Looking at the budget to actual, it becomes clear we do not have a revenue problem, we have a spending problem.

Staff budgeted revenues have underestimated the actual by 4.4 percent in the budgets put before City Council for approval. This is a good thing and shows a conservative projection of revenue for planning purposes. Actual expenses are where our problem lies. City Council has been spending 7.2 percent more than the amounts they budgeted to spend, likely without realizing the long-term trend they were creating.

Put simply, the combined efforts of our elected City Council members and the citizens appointed to commissions that send expense proposals to the City Council for approval (mainly the Planning Commission) have resulted in poor long-term financial management. All the one-off “necessities” that seem small and insignificant have added up to long-term deficit exceeding $2,000,000.

Without a conscious change in behavior, our General Fund Reserve will be depleted by the end of 2026.

In government, revenue dictates spending. There are three sources of General Fund revenue that will be important in the next five years — Property tax, Transit Occupancy Tax (ToT), and Building Permit Fees.

Looking at the OpenGov portal, property tax seems to be increasing by $100,000 a year. In FY 23-24 Transit Occupancy Tax may increase by about $300,000–$400,000 over the FY 21-22 total once the Fairfield Inn is open if the resulting ToT is comparable to Hotel Winters. It should remain constant after that. Building Permit Fees are tied to new housing development and are essentially constant at about $550,000 a year but are the most volatile. Building permits will decrease once the currently approved developments are complete, I estimate that to be by 2027-2028 at the earliest.

That is a high-level overview. There is likely some nuance to certain numbers that I glossed over for the sake of brevity, but the bottom line remains the same. And the OpenGov portal concurs at the bottom of the General Fund page.

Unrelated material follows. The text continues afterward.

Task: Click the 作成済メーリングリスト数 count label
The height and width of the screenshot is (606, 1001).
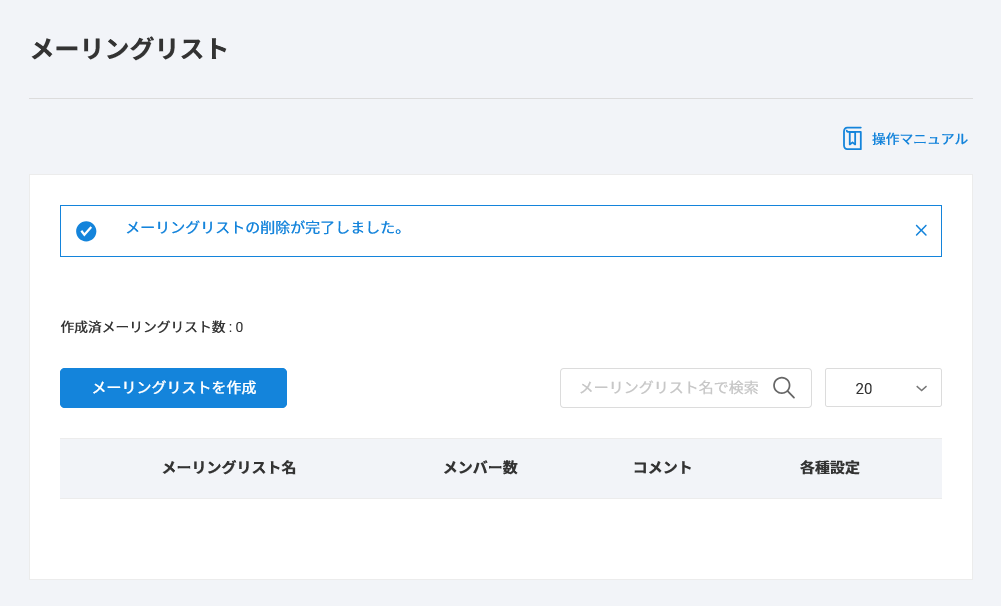Action: point(143,327)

The Winters City Fiscal Policy, subsection on Fund Balance Reserves, subparagraph 3(d)(1) requires the City to have a reserve fund equal to 50 percent of annual expenses, and no less than half of the fund balance (25 percent of annual expenses) available at the end of the fiscal year. OpenGov says the current balance is 14 percent of expenses, that we have not met the requirement for six years, and “the City needs additional reoccurring revenues to fund the General Fund and allow for the accumulation of fund balance to replace the [funds]”.

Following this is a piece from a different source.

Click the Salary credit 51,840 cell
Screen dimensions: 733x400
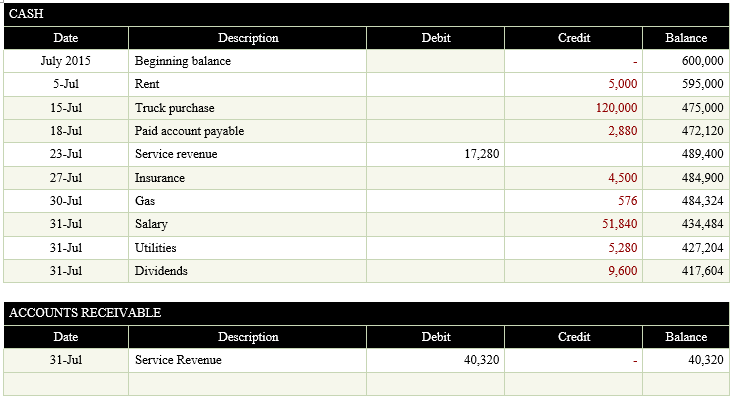tap(573, 224)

For the new budget, the reserve fund should be $3.2 Million. OpenGov shows the fund at $1.1 Million.

What is the consequence of not meeting the policy? Apparently nothing.

I disagree with the OpenGov statement though. We need to cut our spending because it is both the responsible thing to do and expense is the variable we have the most direct control over. We are capable of doing it, FY20-21 saw a $625K reduction in expenses compared to the prior year. I am sure we can tighten our belt and find $300K a year to cut.

Being a responsible steward of public funds is the second most important job of government, particularly local government. It would be one thing if the overspending amounted to investments that increased revenues, and to some extent the revenues have increased, but expenses are increasing faster than our return on investment.

We are at a point where we can no longer spend money because the expense is “necessary.” Necessary needs to take a new meaning. Current and future city council members need to start cutting expenses in a big way or the next crop of council members may preside over the depletion of our reserve fund. We need to think differently, to be cliché we need to think outside the box. And yes, that means your favorite city program that doesn’t sustain itself may be cut for a while so it doesn’t get cut permanently.

Decision-makers need to hold themselves accountable for their own actions and not just give lip service to cutting expenses once or twice a year. Budget cutting needs to be a continuous, ongoing process. This year, if the City can keep to its budget, we should be able to increase our reserve fund. If not, then we’re possibly just three short years away from an empty reserve account.